We should learn more about Enigma’s impact on PTC’s revenue and profitability when PTC announces its June quarter results later this week.
PTC isn’t the only acquisitive company in our world. Back in May, Dassault Systèmes announced that it was acquiring Apriso to “clos[e] the loop between design, engineering, manufacturing and consumer experience”. Earlier this month, that acquisition closed at a final price of $205 million (roughly 4x 2012 revenue of $50 million). As previously announced, Apriso will become part of the DELMIA brand.
DELMIA, Siemens PLM’s Tecnomatix and Mentor’s Valor, among others, are interesting beasts; they are digital manufacturing solutions that can be used to fine-tune an entire manufacturing process, much as suggested in Eli Goldratt’s The Goal. The idea of linking manufacturing with product design, creating a product that can be efficiently manufactured and whose quality can be controlled seems like such a no-brainer, yet neither DELMIA nor Tecnomatix have been blow-out growth stories over the last couple of years.
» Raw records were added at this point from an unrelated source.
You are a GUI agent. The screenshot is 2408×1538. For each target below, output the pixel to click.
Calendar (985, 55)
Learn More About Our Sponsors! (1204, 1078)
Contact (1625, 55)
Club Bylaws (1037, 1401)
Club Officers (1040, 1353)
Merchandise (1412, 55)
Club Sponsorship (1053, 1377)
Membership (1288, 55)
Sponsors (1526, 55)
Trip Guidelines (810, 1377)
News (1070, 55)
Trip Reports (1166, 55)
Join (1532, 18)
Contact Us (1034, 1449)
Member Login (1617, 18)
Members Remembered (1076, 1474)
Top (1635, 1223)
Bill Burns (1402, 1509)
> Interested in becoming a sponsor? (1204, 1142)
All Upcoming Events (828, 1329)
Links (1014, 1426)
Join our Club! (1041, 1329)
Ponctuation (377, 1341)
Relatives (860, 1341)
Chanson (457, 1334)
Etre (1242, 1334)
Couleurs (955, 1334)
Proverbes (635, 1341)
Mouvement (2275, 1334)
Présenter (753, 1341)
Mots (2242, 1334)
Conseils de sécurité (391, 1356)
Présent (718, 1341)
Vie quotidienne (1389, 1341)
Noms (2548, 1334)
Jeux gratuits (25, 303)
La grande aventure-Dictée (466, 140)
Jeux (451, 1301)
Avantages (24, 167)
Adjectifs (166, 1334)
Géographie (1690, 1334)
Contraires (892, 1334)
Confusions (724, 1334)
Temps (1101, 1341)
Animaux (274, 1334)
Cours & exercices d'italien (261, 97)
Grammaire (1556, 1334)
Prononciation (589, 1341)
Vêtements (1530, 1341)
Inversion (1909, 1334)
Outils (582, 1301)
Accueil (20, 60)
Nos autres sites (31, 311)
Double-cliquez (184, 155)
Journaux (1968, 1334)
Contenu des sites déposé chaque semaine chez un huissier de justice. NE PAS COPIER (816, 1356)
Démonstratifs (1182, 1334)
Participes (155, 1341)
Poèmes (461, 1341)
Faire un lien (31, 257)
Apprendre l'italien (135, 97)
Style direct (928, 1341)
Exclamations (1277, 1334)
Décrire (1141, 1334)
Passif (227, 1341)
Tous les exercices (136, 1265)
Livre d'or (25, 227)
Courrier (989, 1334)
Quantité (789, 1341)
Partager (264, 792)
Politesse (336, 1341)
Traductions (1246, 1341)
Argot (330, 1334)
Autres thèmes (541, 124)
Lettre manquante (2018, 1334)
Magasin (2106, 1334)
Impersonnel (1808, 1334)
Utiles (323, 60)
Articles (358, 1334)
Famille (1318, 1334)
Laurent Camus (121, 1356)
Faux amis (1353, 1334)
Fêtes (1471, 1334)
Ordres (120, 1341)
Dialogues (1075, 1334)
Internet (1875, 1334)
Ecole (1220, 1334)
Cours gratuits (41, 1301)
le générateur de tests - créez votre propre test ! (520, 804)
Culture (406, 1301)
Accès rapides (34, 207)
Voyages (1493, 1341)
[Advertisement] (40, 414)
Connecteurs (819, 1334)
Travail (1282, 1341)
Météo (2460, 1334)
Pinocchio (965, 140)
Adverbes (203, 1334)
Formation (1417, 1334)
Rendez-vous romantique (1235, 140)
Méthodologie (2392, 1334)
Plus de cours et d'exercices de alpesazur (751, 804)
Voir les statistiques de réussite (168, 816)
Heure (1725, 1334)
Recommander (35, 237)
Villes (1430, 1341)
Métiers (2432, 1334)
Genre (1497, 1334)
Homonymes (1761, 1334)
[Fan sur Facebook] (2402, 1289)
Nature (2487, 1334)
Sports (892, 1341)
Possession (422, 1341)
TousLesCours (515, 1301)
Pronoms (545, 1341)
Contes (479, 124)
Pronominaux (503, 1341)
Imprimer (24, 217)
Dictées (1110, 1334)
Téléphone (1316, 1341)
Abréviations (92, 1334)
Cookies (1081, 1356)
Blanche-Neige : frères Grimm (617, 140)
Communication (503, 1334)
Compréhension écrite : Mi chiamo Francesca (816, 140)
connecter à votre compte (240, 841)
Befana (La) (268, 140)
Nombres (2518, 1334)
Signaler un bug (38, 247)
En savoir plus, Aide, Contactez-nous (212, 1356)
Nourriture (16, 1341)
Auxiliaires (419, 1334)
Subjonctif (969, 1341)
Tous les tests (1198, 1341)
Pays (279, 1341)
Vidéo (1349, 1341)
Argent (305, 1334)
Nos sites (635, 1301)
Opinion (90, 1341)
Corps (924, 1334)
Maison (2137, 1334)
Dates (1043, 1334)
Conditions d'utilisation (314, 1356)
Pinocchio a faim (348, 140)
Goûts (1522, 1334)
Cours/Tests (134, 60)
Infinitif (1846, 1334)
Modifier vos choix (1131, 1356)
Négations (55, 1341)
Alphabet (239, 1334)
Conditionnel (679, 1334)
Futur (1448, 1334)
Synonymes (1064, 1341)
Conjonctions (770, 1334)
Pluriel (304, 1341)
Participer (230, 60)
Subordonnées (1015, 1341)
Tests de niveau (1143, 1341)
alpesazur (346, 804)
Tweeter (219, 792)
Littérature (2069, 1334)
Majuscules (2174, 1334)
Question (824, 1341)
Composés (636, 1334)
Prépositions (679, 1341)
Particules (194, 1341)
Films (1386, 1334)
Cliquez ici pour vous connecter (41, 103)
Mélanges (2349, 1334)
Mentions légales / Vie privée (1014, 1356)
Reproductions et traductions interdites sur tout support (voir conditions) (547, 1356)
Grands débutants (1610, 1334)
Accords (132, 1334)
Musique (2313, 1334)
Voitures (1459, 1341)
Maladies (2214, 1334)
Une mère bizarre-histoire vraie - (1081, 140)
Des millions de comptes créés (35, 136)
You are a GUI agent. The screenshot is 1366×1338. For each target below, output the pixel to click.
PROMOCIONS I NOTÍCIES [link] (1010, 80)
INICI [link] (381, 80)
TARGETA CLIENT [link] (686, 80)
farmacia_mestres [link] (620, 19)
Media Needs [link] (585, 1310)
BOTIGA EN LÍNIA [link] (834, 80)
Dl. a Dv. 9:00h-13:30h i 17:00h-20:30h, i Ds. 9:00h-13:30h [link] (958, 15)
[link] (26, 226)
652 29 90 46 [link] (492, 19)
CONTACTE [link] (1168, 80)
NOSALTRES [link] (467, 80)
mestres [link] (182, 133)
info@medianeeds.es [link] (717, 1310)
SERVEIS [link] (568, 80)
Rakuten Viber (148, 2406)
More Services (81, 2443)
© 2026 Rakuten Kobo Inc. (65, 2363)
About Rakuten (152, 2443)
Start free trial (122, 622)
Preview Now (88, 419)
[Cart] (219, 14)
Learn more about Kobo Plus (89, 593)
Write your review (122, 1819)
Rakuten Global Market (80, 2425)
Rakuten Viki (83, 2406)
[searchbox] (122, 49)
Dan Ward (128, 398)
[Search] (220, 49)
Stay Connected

It will be interesting to see how the addition of Apriso jump-starts interest in DELMIA, and whether there is any cross-pollination into Tecnomatix and other competitor products.
We may hear more about DS’ plans for Apriso on its earnings call on Thursday.
Buying isn’t the only activity in our world — there’s selling going on, too. Hexagon started out as a Swedish industrial conglomerate that held assets as diverse as a food processing plant (fish, I think), a contract metals manufacturer and manufacturers of valves, wireless antennas and pressure vessels, among a lot of other stuff, too. While it’s been making a lot of news buying companies like Brown & Sharpe, Leica Geosystems and Intergraph, Hexagon has also been quietly selling off the assets that no longer fit the vision of building a software, hardware and services company focused on design, measurement and visualization
One such asset was EBP Olofström AB, which manufactures car body components for several European automotive manufacturers. EBP (and its sister companies in Hexagon’s “Other” category) are rarely mentioned, but we learned in the announcement of its sale that it had revenue of about €23 million in 2012, less than 1% of Hexagon’s total sales for the year.
There’s only one other outlier left, SwePart Transmission, which manufactures custom gearbox housings, precision-ground gears and other parts for industrial and automotive applications. SwePart had revenue of about €40 million in 2012 — and is likely to be next on the chopping block. Interested?